Characterization of regenerative stabilized actively mode-locked fiber laser incorporating a saturated amplifier in feed-back chain

• Regenerative stabilization scheme incorporating saturated amplifier in feedback chain.
• Pulse width, energy jitter and the super-mode noise respect to detuning parameters.
• Comparison between systems with and without regeneration in the presence of forced vibrations.

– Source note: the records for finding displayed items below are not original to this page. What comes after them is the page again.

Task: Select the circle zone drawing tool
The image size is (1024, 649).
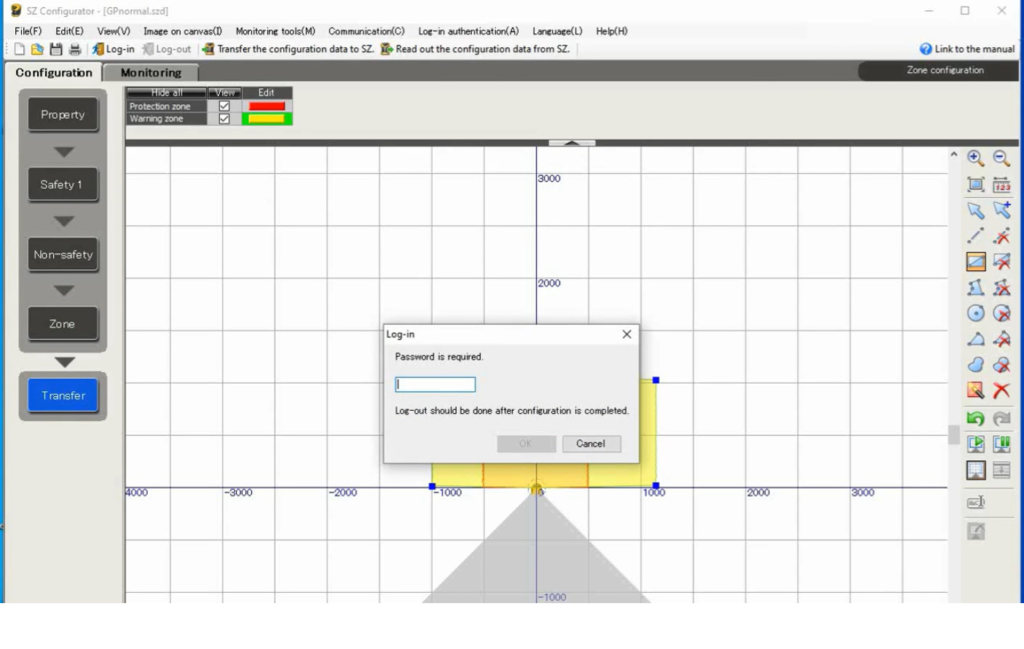Action: click(976, 313)
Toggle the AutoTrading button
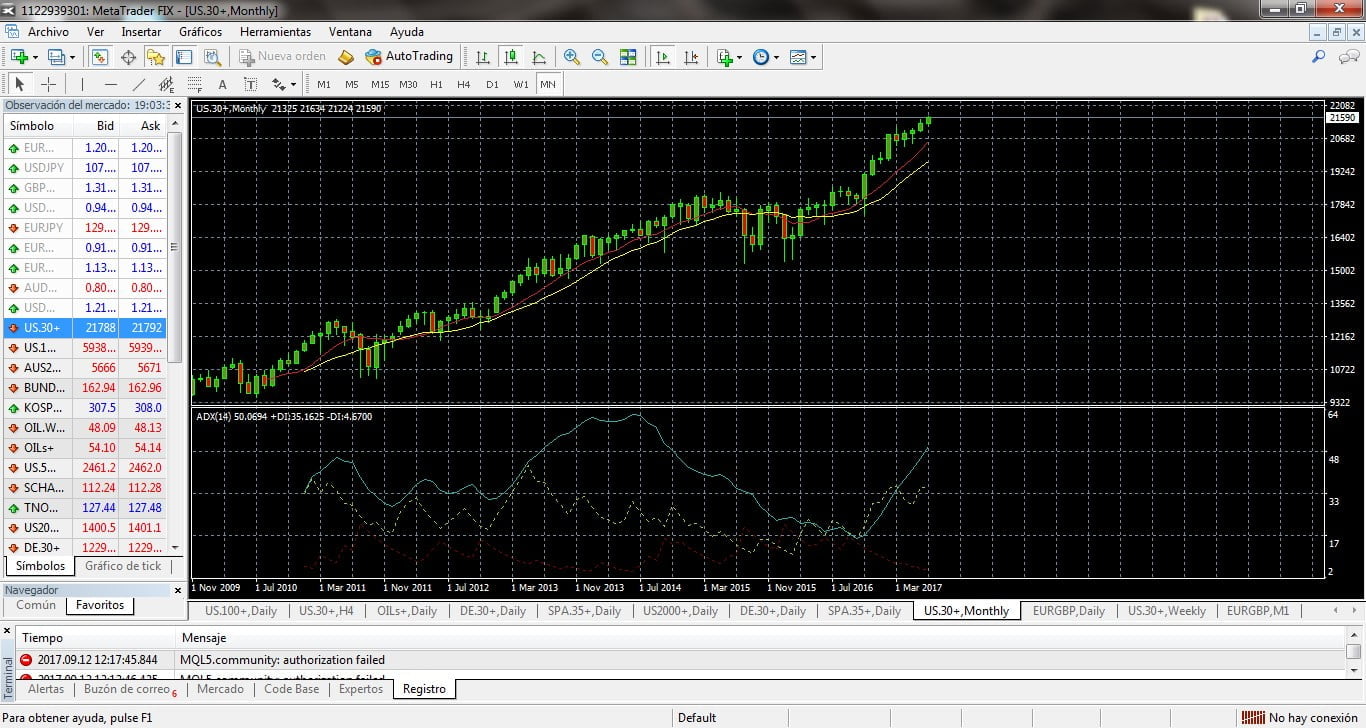This screenshot has width=1366, height=728. tap(409, 57)
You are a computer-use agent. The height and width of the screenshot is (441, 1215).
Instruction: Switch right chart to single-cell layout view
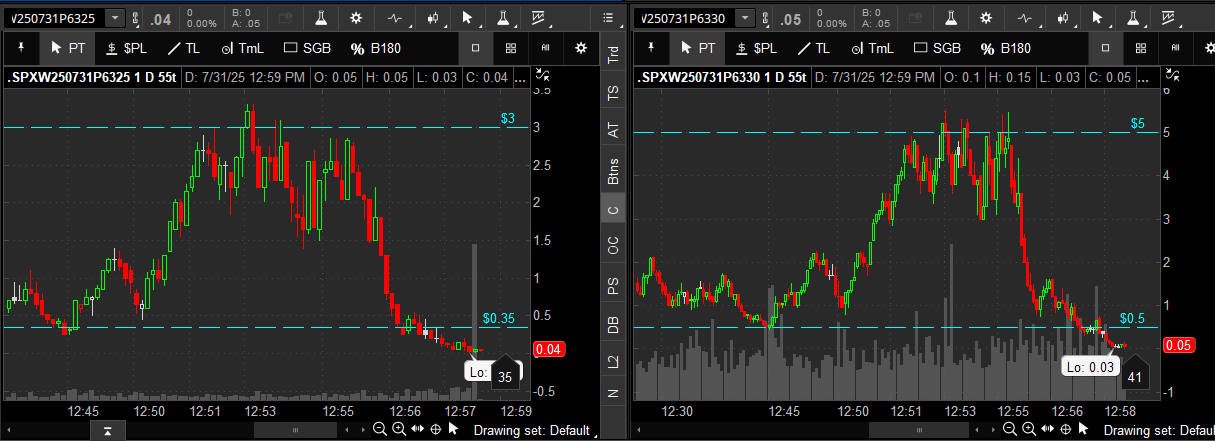[1105, 48]
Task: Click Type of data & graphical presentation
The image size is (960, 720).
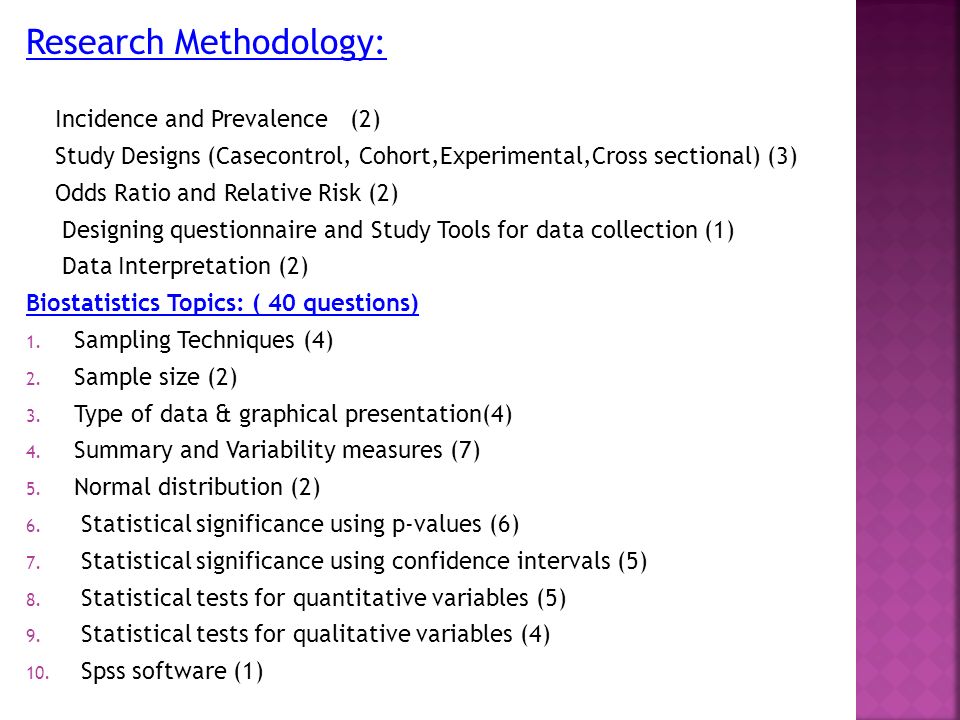Action: click(x=293, y=414)
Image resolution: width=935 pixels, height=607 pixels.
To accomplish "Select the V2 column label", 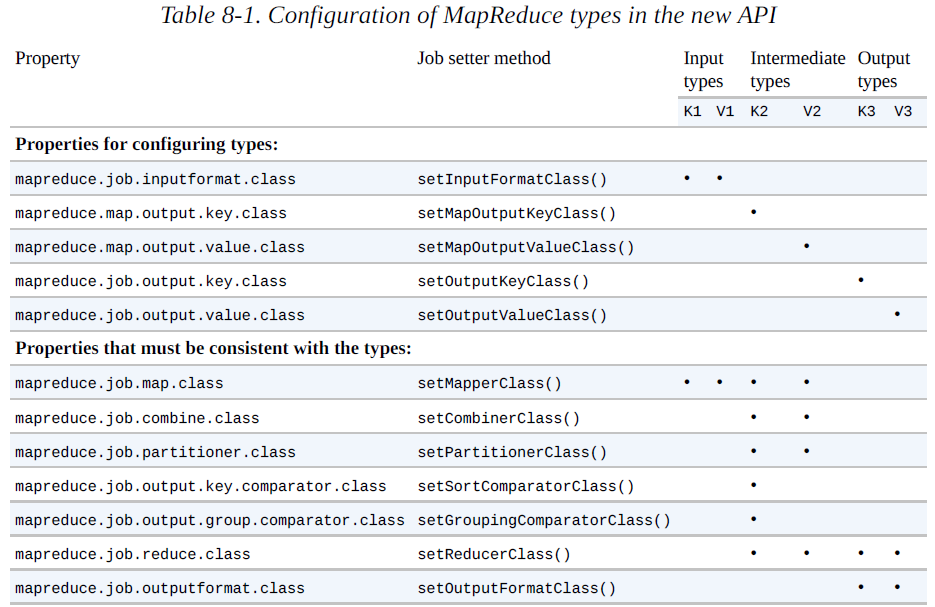I will [x=811, y=111].
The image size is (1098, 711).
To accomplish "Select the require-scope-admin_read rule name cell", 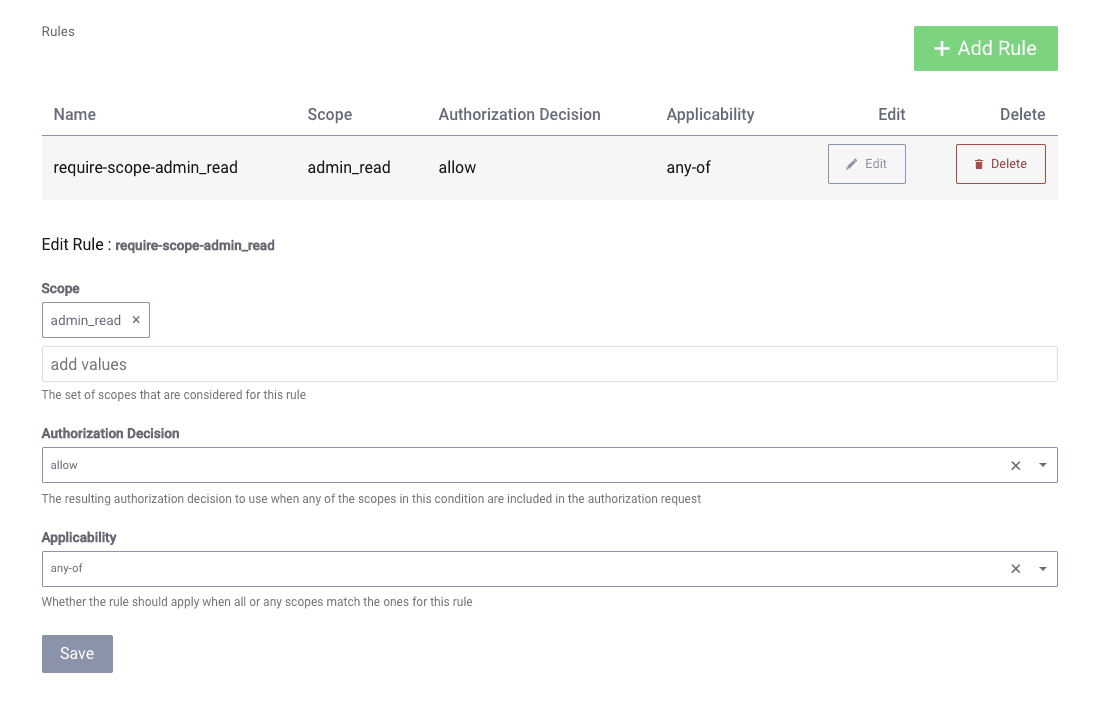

An actively mode-locked fiber laser with regenerative stabilization established through a feed-back electronic amplifier operated in the saturation regime is reported in this paper. Compared to the regenerative stabilization schemes that employ phase-locked loops (PLL), a saturated amplifier has been used for inhibiting the transmission of amplitude noise through the feed-back chain. Such a laser system has been constructed, studied and characterized as a function of its design variables. Specifically, the electronic phase shift in the feed-back circuit and the RF power applied to the modulator have been varied to study their effect on the mode-locked pulse train. The influence of these parameters on super-mode noise is studied and the optimum values of phase shift and RF power of the recovered carrier at which the noise is found to be a minimum (−48 dB) has been determined. A comparison of systems with and without regenerative mode-locking under controlled conditions reveals that a regenerative system has at-least an order of magnitude better noise performance compared to a system without regeneration.